A Jeweler working with a heated 47g gold ring must lower the ring's temperature to make it safe to handle. If the ring is initially at 99 degrees Celsius, what mass of water at 25 degrees Celsius is needed to lower the ring's temperature to 38 degrees Celsius?
You need the specific heat of gold, as well as that of water.
If you dopn't know it, see
http://hyperphysics.phy-astr.gsu.edu/Hbase/tables/sphtt.html
Let's call the specific heats Cg and Cw. The heat loss of the gold in going from 99 to 38 C equals the heat energy gained by the water in going from 25 to 38 C.
0.47g*Cg*61 = M*Cw*13
M = 0.47g * (Cg/Cw) *(61/13)
Gold has a very low specific heat compared to water. You may surprised at how little water it takes to cool it. I was.

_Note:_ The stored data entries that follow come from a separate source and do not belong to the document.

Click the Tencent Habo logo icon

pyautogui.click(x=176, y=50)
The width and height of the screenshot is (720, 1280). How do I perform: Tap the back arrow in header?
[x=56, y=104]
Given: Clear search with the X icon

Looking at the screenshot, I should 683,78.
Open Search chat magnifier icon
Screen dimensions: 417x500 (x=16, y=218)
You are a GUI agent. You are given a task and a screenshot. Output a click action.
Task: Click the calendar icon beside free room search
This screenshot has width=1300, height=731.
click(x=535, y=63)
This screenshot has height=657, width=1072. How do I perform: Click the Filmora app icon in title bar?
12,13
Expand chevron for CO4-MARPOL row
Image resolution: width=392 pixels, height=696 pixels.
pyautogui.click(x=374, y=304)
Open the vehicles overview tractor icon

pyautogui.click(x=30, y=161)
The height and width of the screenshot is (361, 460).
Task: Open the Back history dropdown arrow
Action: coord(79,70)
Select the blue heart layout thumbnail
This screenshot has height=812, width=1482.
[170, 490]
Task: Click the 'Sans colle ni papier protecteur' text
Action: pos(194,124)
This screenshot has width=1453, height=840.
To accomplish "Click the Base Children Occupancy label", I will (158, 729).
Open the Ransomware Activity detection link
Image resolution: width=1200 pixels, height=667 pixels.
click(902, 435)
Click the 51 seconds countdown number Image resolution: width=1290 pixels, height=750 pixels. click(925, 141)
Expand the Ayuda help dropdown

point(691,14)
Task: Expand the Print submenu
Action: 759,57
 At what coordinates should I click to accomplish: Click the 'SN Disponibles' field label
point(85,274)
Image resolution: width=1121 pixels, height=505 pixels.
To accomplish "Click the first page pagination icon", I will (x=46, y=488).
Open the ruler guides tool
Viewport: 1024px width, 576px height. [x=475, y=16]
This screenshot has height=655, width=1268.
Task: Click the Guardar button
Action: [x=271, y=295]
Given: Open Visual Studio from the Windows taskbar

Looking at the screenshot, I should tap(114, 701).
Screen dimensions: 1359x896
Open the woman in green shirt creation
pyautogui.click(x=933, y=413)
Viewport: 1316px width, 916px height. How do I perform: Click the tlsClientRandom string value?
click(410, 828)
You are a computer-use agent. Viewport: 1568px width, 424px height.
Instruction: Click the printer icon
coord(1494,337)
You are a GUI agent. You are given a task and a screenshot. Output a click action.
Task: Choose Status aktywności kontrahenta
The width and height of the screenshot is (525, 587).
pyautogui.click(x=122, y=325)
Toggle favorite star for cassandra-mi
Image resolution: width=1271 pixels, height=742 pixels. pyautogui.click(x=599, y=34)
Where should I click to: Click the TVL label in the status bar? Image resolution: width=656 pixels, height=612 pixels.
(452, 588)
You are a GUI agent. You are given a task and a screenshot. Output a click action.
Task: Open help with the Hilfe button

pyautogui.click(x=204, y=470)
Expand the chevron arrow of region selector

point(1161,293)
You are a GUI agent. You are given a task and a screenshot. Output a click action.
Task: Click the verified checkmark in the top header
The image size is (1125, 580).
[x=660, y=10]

i need help on this problem too
2.3 x 10^-3 kg
around 6 grams of water is needed
To solve this problem, we need to use the equation for heat transfer:
Q = mcΔT
Where:
Q = heat transferred
m = mass
c = specific heat capacity
ΔT = change in temperature
First, we need to calculate the heat transfer for the gold ring. We'll assume the specific heat capacity of gold is 0.129 J/g°C.
Q1 = mcΔT1
Where:
m = mass of the gold ring (47g)
c = specific heat capacity of gold (0.129 J/g°C)
ΔT1 = change in temperature for the gold ring (99°C - 38°C = 61°C)
Q1 = 47g * 0.129 J/g°C * 61°C
Q1 = 377.493 J
Next, we need to calculate the heat transfer for the water. We'll assume the specific heat capacity of water is 4.18 J/g°C.
Q2 = mcΔT2
Where:
m = mass of the water
c = specific heat capacity of water (4.18 J/g°C)
ΔT2 = change in temperature for the water (25°C - 38°C = -13°C)
Now, we can calculate the mass of the water:
Q1 = Q2
47g * 0.129 J/g°C * 61°C = m * 4.18 J/g°C * -13°C
Simplifying the equation:
377.493 J = -54.34m
Divide both sides by -54.34:
m = 377.493 J / -54.34 J/g°C
m ≈ -6.944g
Since mass cannot be negative, we can conclude that there is no mass of water that can cool the gold ring to 38°C from 99°C.
Therefore, no mass of water at 25°C is needed in this scenario.